- _Material provided_:
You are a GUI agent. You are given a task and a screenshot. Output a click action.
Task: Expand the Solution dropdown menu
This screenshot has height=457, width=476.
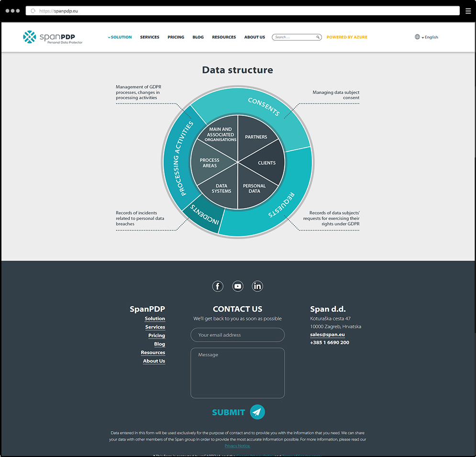(x=120, y=37)
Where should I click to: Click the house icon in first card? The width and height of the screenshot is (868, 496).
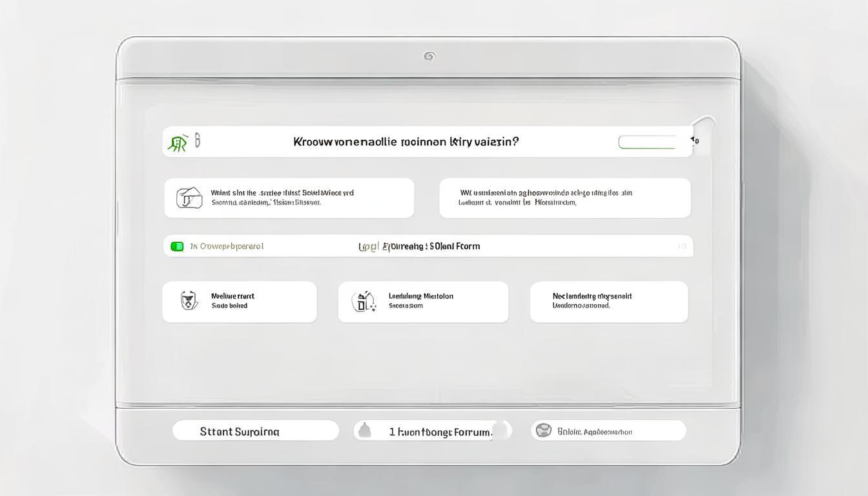pos(189,198)
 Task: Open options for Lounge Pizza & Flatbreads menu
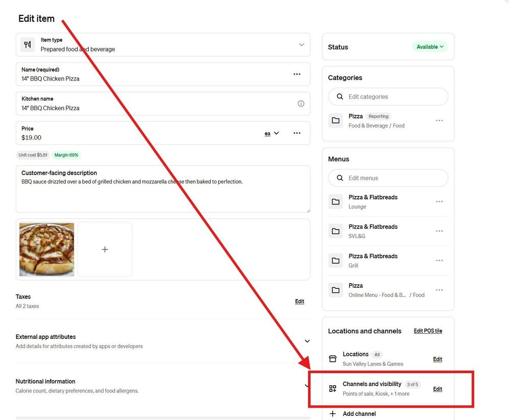[439, 202]
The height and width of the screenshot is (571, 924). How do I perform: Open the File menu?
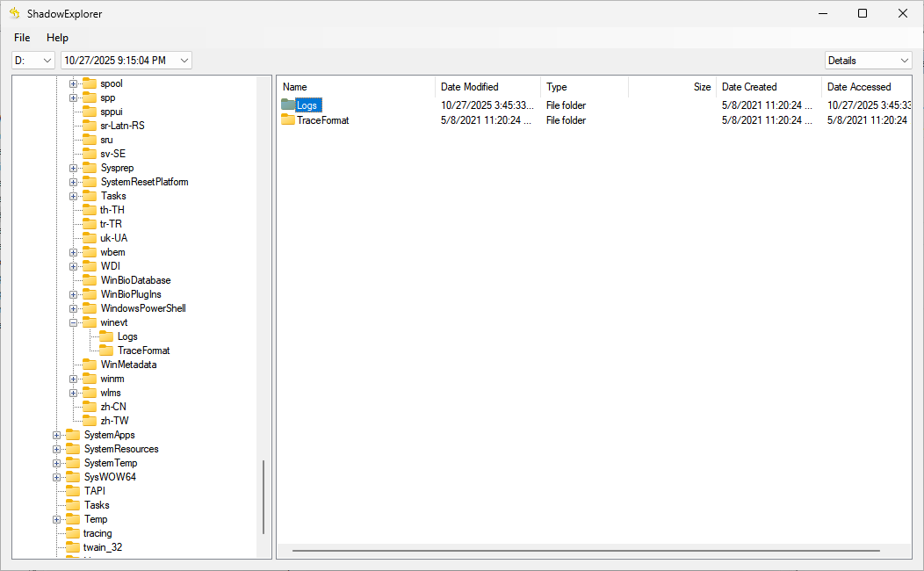[22, 38]
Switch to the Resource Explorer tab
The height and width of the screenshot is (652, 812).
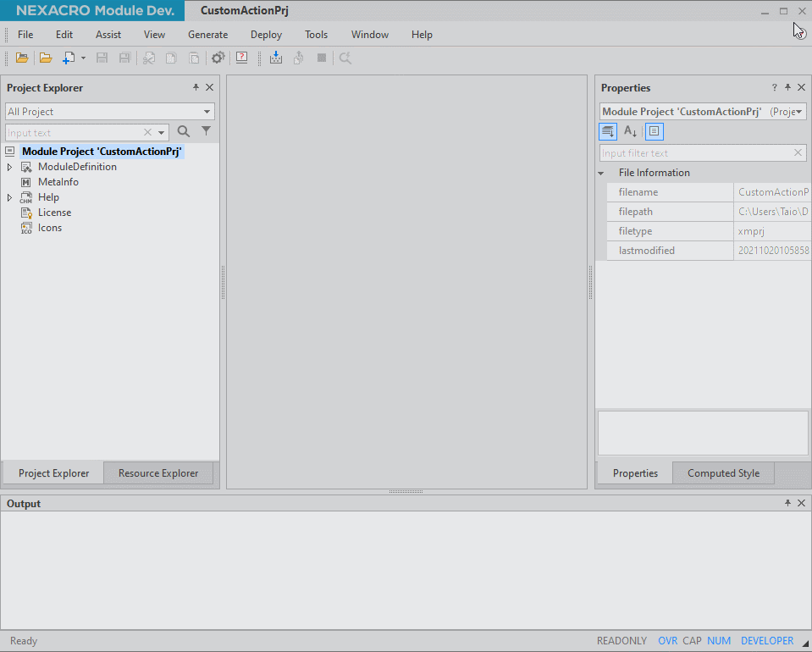tap(158, 473)
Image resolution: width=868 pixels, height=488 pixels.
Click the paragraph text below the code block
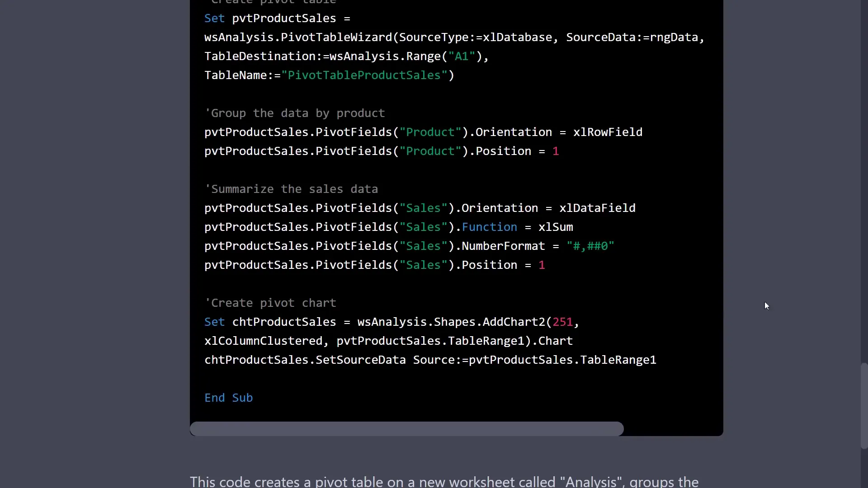point(444,482)
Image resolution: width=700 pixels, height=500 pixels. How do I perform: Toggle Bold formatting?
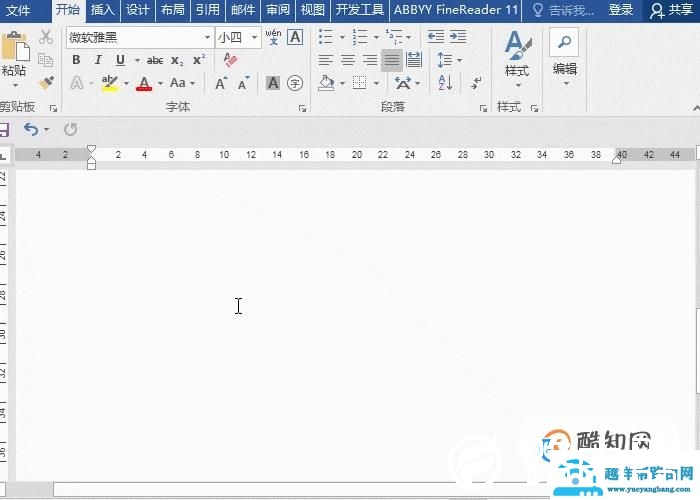76,60
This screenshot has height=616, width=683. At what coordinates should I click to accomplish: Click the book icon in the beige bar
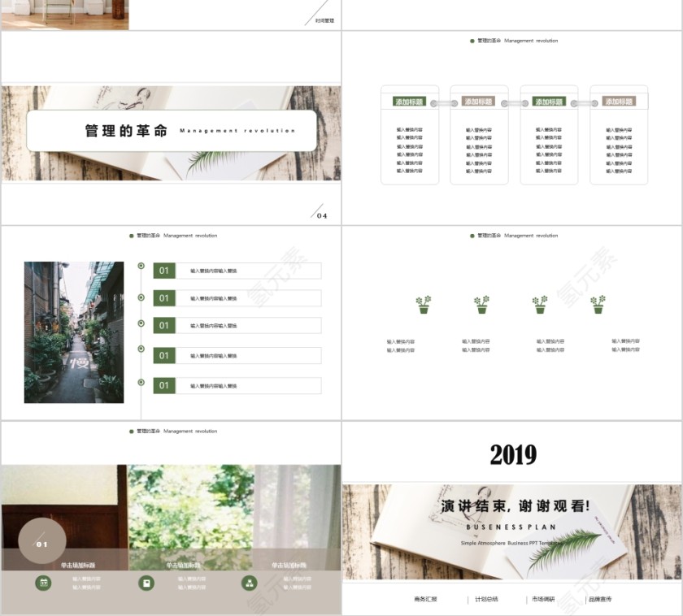click(x=146, y=583)
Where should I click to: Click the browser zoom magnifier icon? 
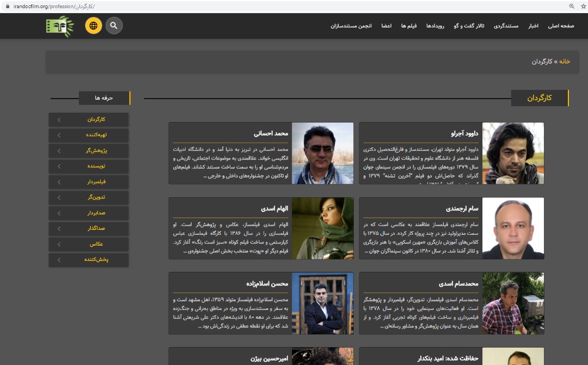click(x=572, y=6)
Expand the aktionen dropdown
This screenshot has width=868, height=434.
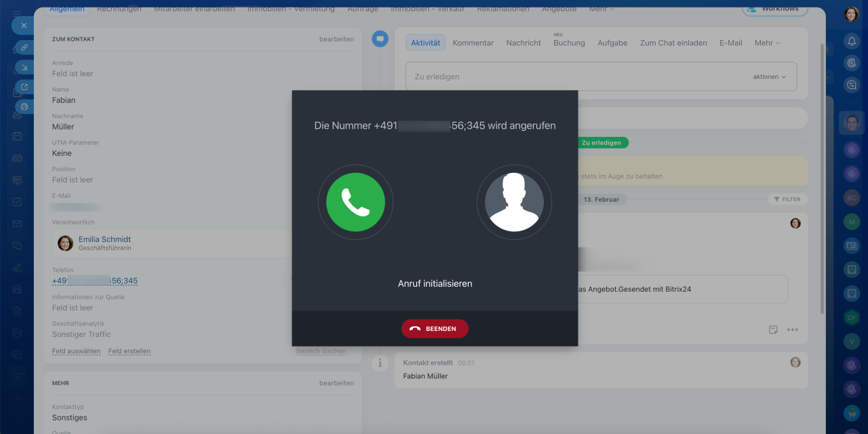[x=770, y=77]
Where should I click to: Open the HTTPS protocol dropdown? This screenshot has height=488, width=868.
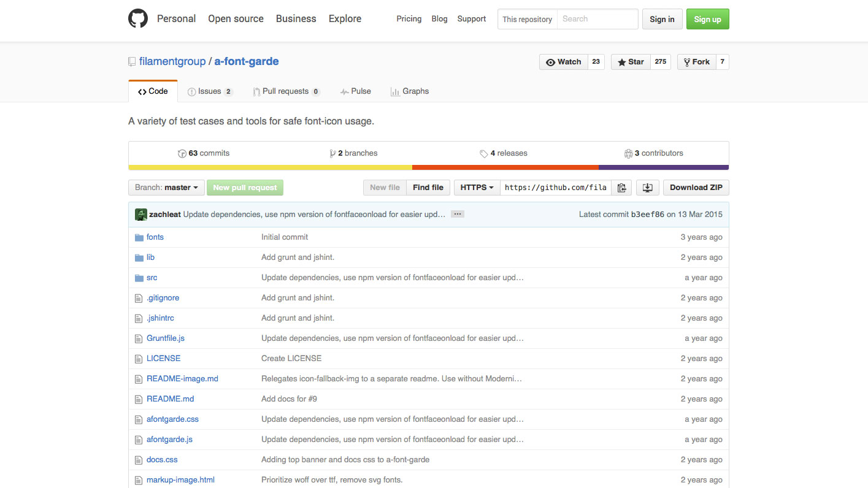(477, 188)
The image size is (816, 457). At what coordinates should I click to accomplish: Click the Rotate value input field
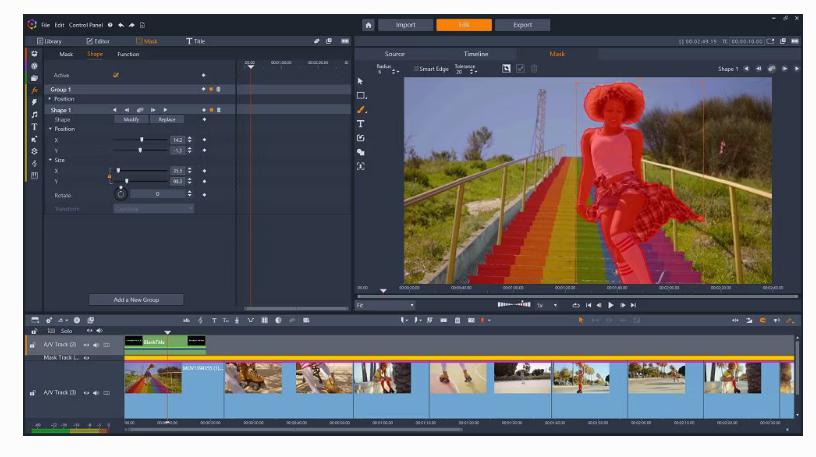tap(158, 194)
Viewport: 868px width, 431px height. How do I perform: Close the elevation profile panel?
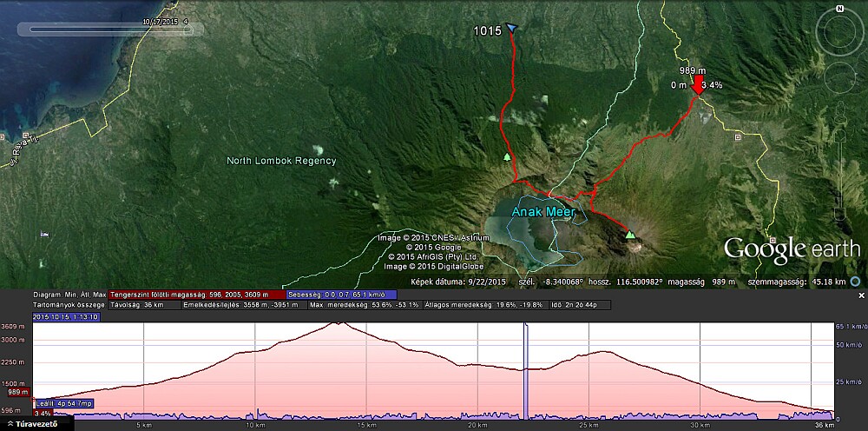tap(861, 295)
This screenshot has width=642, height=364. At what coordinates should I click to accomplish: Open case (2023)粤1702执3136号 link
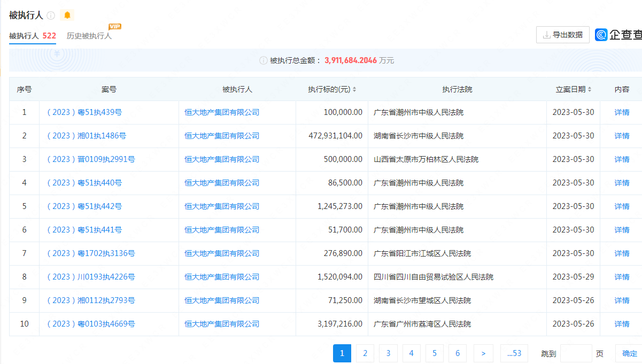click(91, 253)
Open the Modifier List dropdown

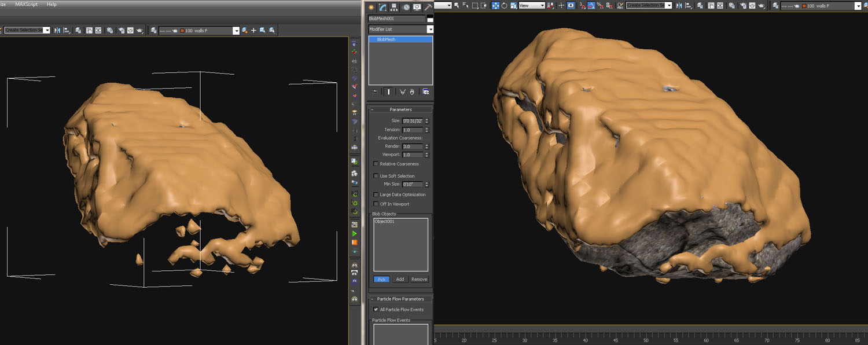point(430,29)
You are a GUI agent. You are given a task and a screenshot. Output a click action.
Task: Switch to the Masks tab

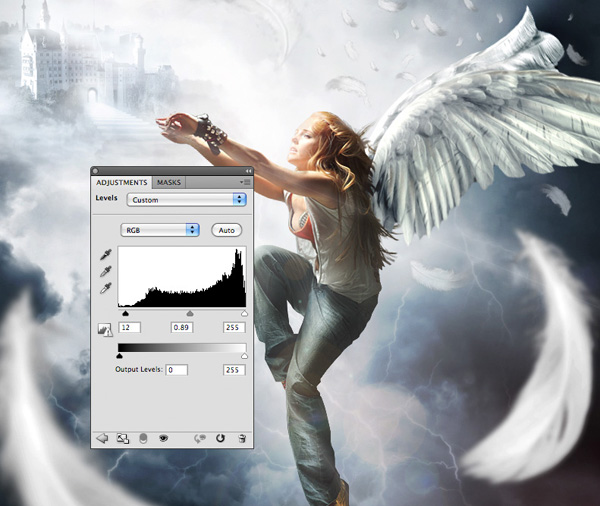pos(169,183)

- _Required action_: Copy out each line of the material in which the word "Expand" turns up.

- _Finished task_:
Task: Expand the Solution dropdown menu
Expand the aktionen dropdown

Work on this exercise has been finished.